There is something special about Northern California. It is as different from Southern California as day and night. I suggest flying into San Francisco, renting an automobile, then “cruising” the area at your own pace.
Plan at least two nights in San Francisco and I suggest staying in a downtown hotel.
One of the first attractions to visit should be the Ferry Plaza Farmers Market. It is filled with organic produce, flowers from small regional farmers and ranchers. There are artists, gourmet street fare, restaurants, seafood, candy stores and so on. This was once the ferry building that Bay area commuters used before and just after the bridges were constructed.
You also should visit Union Square, crooked Lombard Street and Golden Gate Park — and plan to have lunch or dinner at Fisherman’s Wharf. I usually have a large crab salad here, loaded with fresh crab like nowhere else. Cracked crab is available here fresh from the water.
Try a catamaran sail trip past Alcatraz Island and under the Golden Gate Bridge. Another night take a walk through Chinatown and choose the restaurant that looks good to you. There are several outstanding ones here. As you walk, inhale the pungent scents of the tea and herbal shops. The architecture is old China. Stop at the Golden Gate Cookie Factory to learn how fortune cookies are made. You can sample them too.

**Task details:** Copy everything in the Northern California travel text above from "There is something" down to "a downtown hotel.", word for word.

**Dataset excerpt:**
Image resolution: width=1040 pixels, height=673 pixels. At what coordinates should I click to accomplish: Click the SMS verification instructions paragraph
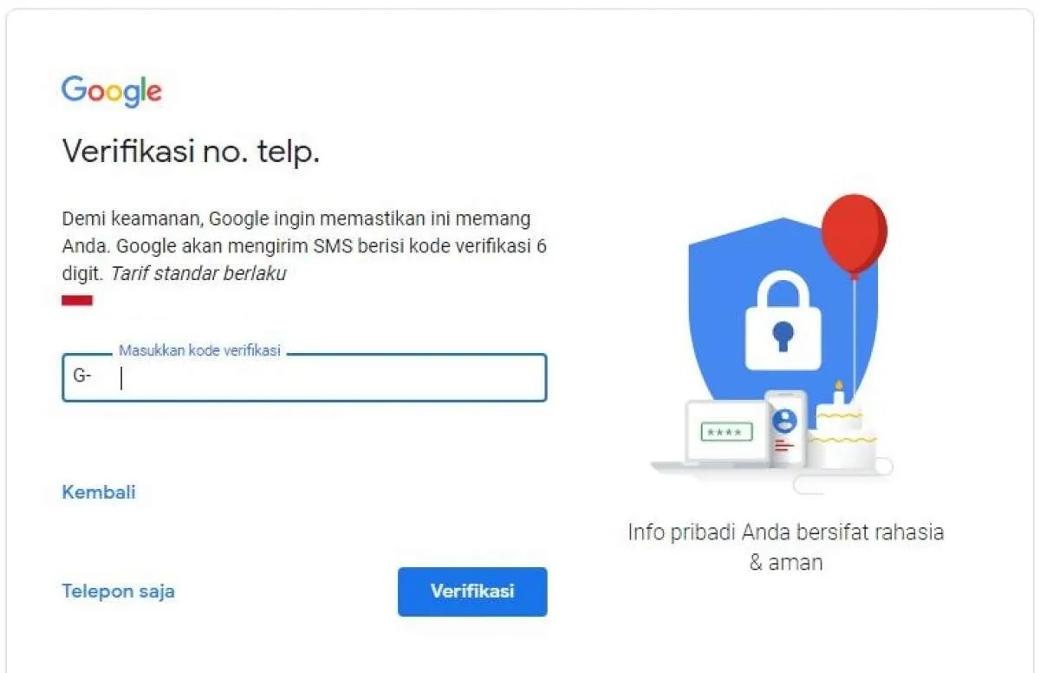pos(303,245)
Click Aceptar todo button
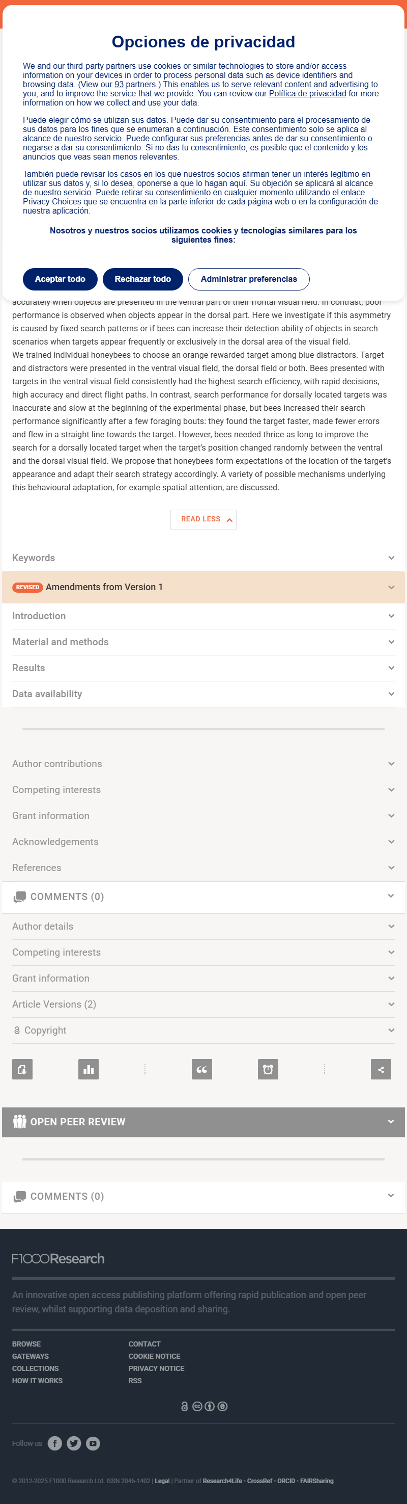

**Finished answer:**
There is something special about Northern California. It is as different from Southern California as day and night. I suggest flying into San Francisco, renting an automobile, then “cruising” the area at your own pace.
Plan at least two nights in San Francisco and I suggest staying in a downtown hotel.